コロナ禍で「国内外の格差」が増幅した根本理由 「人材投資」の充実こそが格差是正のカギ!
『経済がわかる論点50 2022』の執筆者の1人でみずほリサーチ&テクノロジーズの主席エコノミストの山本康雄氏が、コロナ禍で増幅する格差問題の現状と解消への取り組みを解説する。
低所得国でコロナ禍からの回復が遅れる理由
国家間の経済格差については、概して低所得国(1人当たりGNI(国民総所得)が1,045ドル以下の国、約30カ国)の出生率が先進国に比べて高いことから、低所得国に暮らす人々の割合が継続的に上昇していくことが見込まれていた。

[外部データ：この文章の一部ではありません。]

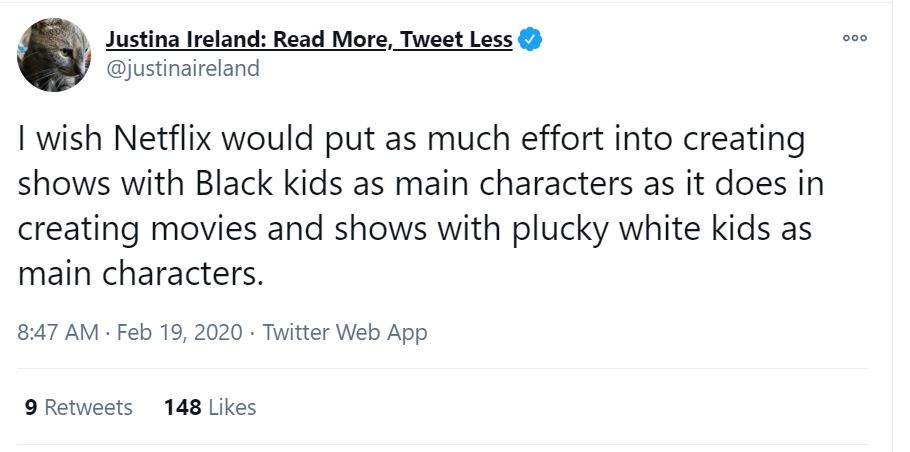Open Justina Ireland's cat profile picture
910x452 pixels.
55,56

今回のコロナショックでは、当初は先進国で厳しいロックダウン(都市閉鎖)が行われたことから、国家間の格差は2020年に一時的に縮小する形になった。しかしながら、ウイルスへの対処能力の面で先進国と新興国、特に低所得国との間には差があり、コロナ禍からの回復局面で再び国家間の格差が拡大する懸念が強まっている。
回復局面で格差が広がった第1の要因は、財政出動の規模である。一般に先進国では財政に余力があったり、国債発行で賄ったりすることで、コロナ禍で打撃を受けた家計や企業への給付金や融資・保証、税の減免といった経済対策を大規模に講じることができた。一方、多くの低所得国は財政出動の余力が乏しく、経済対策の規模は先進国に比べて小さかった。
第2の要因は、ワクチン確保・普及のスピードである。ワクチン普及は当初イスラエル、英国、アメリカなどが先行した。その後、多くの先進国に広まったが、新興国への普及はやや遅れた。2021年の夏には、ワクチン普及が遅れていた東南アジア諸国でデルタ株が広がった結果、多くの現地工場が操業停止に追い込まれ、世界的な自動車や電化製品の減産につながった。